* The problem:
Condense the paragraph that begins "Why now?" in the text on income tax reassessment notices below into a bulleted list that keeps its main facts.

─── Text for analysis

Every few days the state comes across as a vile bully in a schoolyard who takes pleasure in taking apart other helpless kids. You never know who is next; the state’s moves are arbitrary. But one department that is relentless in inventing new ways of harassment is the revenue department. Since early April, the income tax department has been sending out notices, seeking to reassess income tax liability for financial years 2013-14, 2014-15, and 2015-16. The department has decided that despite draconian measures such as disclosures, linking accounts and assets, smarter use of data analytics, widespread scrutiny, some are apparently escaping assessments of taxes. Here goes the text of a typical notice: “Dear {PAN}, Income Tax Department has issued a notice/order for AY 2013-14 under section 148. Kindly submit online response in case of notice by login to e-filing account (https://www.incometax.gov.in ), e-Filing, Income Tax Department.” Several tax experts tell me that many of their clients have got these notices despite being diligent taxpayers.
Why now? The tax department apparently does not want such suspected cases to become time-barred so it has slapped notices to initiate action. In the Union Budget for 2021, the government changed the law for reassessment proceedings or reopening completed assessments from this year onwards. The department cannot issue a notice if three years have elapsed from the end of the relevant assessment year (it is 10 years if unassessed income is Rs 50 lakh or more). The earlier time limit for this was six years. When the three-year limit was announced, everyone hailed it as another step in making the life of taxpayers easier.

──────
─── Provided records

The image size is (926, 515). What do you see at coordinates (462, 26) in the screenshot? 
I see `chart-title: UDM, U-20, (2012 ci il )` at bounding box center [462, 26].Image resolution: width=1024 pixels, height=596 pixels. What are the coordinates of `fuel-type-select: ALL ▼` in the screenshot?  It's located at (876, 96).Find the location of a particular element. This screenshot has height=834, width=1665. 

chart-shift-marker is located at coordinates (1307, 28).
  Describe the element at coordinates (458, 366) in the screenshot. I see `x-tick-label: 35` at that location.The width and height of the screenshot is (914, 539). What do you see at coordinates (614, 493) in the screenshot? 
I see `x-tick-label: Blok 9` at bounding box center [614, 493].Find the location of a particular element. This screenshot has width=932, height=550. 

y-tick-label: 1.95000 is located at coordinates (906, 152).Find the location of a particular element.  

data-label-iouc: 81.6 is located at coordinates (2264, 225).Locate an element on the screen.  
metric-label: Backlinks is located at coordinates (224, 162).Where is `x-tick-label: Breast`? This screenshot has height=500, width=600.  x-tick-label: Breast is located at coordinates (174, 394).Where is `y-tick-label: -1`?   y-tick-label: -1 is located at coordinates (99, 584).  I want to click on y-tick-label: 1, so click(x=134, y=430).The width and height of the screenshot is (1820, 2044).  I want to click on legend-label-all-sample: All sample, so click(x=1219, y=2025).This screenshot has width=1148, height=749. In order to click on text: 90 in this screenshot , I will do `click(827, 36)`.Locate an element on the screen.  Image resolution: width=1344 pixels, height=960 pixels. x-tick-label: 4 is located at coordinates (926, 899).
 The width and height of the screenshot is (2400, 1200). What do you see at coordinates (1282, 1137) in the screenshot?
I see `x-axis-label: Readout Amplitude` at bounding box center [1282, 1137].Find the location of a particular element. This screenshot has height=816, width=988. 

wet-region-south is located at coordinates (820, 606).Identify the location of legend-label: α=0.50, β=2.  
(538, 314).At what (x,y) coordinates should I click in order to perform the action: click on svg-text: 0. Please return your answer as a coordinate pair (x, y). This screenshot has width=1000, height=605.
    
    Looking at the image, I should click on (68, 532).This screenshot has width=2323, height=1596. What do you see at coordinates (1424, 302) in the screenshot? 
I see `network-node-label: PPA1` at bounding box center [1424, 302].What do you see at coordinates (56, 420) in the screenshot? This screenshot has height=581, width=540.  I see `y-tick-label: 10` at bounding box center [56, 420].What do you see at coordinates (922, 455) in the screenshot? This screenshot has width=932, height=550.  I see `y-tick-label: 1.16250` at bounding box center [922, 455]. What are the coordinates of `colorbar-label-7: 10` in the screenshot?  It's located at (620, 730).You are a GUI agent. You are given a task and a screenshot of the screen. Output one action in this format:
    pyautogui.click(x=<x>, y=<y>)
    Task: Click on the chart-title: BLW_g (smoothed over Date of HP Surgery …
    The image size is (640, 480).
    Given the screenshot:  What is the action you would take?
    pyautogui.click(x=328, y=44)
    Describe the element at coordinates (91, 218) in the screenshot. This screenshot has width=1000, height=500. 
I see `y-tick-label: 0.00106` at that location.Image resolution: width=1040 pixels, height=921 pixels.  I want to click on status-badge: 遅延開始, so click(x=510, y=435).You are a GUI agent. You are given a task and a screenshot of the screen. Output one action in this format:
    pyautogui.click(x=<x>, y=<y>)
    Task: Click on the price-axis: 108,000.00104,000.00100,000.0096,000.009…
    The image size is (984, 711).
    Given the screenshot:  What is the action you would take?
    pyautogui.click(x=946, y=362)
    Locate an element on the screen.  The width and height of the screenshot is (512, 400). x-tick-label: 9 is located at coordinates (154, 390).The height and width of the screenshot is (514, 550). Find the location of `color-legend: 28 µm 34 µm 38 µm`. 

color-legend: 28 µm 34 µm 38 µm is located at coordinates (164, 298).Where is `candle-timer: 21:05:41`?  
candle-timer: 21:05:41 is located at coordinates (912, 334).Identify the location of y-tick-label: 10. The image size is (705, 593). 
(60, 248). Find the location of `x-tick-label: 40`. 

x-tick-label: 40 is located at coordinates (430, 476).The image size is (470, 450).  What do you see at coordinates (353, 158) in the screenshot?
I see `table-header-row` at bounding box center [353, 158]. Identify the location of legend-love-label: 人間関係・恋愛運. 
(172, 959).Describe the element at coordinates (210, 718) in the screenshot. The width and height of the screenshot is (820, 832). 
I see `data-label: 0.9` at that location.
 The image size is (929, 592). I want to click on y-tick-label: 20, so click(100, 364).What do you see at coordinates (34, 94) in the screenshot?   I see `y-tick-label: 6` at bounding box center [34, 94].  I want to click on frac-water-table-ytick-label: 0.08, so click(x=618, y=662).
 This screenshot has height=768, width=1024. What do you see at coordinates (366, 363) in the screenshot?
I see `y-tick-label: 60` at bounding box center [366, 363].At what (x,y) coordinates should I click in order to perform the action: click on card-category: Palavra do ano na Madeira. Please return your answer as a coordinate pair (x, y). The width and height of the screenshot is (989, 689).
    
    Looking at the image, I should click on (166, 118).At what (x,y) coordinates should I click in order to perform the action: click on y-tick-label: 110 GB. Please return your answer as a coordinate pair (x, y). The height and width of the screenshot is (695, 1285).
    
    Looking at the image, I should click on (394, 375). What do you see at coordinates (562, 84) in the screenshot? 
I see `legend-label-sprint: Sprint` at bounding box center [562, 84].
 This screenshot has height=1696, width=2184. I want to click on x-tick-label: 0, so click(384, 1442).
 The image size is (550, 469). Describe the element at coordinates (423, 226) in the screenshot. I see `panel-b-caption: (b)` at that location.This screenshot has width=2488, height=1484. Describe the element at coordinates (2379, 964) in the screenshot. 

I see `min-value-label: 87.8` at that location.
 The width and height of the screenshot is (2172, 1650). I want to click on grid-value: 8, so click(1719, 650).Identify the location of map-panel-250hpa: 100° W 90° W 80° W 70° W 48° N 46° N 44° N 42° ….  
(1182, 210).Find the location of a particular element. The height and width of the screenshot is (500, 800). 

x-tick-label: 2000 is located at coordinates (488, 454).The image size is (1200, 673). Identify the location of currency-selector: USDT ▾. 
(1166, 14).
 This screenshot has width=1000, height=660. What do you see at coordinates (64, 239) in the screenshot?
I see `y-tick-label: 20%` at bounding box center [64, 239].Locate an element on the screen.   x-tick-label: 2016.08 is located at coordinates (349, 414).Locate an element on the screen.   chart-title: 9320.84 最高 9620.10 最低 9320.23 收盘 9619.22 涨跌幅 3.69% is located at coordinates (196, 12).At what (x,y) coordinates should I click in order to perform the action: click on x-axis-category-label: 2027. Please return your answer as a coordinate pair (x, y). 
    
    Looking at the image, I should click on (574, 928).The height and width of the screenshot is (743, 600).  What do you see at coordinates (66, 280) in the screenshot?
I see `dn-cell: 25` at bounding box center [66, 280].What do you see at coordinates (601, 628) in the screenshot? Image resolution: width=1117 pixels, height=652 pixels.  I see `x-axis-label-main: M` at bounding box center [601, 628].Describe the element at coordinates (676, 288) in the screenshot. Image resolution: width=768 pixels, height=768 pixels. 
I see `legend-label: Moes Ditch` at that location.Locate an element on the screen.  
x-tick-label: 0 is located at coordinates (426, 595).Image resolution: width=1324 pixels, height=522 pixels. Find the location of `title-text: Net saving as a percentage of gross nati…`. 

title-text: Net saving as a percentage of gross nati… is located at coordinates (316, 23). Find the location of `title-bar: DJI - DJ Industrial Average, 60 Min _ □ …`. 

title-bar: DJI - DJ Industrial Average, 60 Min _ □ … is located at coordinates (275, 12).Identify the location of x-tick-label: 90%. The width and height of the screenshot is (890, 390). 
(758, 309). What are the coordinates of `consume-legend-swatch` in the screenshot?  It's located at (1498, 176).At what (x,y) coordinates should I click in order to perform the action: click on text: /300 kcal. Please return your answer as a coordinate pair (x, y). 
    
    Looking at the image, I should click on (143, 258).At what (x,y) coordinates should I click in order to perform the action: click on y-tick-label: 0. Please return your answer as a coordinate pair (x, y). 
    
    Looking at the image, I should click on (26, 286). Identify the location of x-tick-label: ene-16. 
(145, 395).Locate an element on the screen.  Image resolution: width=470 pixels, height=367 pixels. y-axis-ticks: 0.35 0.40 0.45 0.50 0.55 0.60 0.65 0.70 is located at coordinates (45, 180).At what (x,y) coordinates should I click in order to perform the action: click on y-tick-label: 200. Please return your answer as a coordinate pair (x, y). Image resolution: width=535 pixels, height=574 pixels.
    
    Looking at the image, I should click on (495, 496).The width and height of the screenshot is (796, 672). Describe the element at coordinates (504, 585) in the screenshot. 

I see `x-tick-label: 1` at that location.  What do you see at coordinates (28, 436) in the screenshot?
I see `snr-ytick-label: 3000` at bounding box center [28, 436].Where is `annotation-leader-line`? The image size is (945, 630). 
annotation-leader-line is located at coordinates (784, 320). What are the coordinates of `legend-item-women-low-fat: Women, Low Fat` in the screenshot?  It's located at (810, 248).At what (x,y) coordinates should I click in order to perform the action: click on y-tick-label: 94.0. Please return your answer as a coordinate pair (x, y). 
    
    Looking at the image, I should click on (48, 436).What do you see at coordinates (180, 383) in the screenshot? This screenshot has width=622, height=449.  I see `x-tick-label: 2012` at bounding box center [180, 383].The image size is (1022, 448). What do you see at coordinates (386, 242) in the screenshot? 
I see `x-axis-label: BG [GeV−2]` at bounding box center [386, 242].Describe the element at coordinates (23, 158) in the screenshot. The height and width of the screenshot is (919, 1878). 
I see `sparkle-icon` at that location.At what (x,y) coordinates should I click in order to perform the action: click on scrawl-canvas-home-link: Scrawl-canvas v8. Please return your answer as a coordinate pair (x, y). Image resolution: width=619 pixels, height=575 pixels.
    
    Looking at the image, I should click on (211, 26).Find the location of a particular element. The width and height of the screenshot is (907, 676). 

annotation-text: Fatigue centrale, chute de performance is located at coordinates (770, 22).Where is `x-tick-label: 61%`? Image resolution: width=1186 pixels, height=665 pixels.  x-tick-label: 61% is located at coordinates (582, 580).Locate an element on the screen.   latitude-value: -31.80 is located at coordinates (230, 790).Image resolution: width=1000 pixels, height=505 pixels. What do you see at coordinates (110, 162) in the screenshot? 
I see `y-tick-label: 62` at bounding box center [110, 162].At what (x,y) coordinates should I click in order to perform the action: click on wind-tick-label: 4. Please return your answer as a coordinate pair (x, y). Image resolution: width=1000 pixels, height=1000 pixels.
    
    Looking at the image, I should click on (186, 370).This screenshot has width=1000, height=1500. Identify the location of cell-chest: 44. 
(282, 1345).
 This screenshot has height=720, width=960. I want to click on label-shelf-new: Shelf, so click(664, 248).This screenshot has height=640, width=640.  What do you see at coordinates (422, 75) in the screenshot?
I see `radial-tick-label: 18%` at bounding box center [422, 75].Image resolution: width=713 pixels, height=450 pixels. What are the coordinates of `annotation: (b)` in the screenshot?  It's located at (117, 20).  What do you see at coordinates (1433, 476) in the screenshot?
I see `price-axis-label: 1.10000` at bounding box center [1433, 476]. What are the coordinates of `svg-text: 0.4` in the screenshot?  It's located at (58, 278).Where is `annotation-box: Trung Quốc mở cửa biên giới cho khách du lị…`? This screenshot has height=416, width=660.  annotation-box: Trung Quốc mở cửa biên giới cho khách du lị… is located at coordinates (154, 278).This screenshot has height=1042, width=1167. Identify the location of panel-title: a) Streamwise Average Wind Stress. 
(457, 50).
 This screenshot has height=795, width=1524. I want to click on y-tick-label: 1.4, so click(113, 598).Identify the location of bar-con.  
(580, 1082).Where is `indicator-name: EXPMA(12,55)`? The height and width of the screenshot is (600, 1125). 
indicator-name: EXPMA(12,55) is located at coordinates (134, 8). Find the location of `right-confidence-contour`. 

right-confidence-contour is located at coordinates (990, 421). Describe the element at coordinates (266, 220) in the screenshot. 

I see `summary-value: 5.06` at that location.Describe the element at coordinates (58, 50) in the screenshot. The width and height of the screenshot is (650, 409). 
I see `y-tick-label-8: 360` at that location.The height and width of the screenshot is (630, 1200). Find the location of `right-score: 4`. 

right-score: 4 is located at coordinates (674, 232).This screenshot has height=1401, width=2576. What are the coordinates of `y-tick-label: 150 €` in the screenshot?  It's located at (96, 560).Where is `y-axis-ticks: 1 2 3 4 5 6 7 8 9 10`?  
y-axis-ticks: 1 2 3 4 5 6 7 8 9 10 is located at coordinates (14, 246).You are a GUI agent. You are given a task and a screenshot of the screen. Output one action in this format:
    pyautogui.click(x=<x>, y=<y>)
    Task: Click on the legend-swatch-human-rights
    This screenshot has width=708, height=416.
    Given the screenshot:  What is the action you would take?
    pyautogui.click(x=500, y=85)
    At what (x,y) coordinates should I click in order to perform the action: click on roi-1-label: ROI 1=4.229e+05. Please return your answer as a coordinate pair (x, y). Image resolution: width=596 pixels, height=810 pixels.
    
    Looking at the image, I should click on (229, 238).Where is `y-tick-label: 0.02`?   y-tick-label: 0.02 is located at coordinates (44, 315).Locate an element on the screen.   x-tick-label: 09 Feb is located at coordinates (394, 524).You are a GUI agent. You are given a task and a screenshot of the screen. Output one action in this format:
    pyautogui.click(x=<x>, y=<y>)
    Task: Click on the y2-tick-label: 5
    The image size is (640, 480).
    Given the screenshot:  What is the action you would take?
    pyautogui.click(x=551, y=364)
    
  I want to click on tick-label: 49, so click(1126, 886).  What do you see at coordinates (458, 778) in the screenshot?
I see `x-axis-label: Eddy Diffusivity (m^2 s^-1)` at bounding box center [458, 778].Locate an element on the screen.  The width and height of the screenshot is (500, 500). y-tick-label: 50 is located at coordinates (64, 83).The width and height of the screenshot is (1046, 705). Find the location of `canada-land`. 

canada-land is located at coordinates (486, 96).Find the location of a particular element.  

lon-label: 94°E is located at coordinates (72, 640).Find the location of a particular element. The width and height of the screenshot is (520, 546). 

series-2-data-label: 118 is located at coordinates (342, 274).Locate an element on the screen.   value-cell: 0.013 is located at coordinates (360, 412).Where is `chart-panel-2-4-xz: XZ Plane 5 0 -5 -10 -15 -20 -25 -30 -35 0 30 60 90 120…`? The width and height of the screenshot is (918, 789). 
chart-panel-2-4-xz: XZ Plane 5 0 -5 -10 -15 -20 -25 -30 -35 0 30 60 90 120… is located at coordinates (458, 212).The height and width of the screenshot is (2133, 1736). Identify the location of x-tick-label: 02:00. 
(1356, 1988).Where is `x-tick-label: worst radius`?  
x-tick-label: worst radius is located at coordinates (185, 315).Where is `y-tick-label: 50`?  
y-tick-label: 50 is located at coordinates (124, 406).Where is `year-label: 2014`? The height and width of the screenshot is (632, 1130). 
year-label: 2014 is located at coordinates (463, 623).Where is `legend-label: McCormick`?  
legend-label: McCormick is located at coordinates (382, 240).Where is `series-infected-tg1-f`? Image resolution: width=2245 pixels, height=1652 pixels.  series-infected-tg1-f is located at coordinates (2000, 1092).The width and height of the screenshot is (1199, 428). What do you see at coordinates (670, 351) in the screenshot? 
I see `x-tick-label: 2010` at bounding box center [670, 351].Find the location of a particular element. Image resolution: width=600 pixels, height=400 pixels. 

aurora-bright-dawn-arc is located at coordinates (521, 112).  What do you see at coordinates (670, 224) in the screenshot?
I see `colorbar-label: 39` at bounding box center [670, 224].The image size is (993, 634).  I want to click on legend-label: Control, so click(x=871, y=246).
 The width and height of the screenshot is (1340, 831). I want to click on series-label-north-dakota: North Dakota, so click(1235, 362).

──────

* Written solution:
- The tax department is sending notices so that suspected cases do not become time-barred.
- The Union Budget for 2021 changed the law on reassessment proceedings (reopening completed assessments) from this year onward.
- No notice can be issued once three years have passed from the end of the relevant assessment year. The limit is 10 years if unassessed income is Rs 50 lakh or more.
- The earlier time limit was six years.
- The three-year limit was hailed as another step toward making taxpayers' lives easier.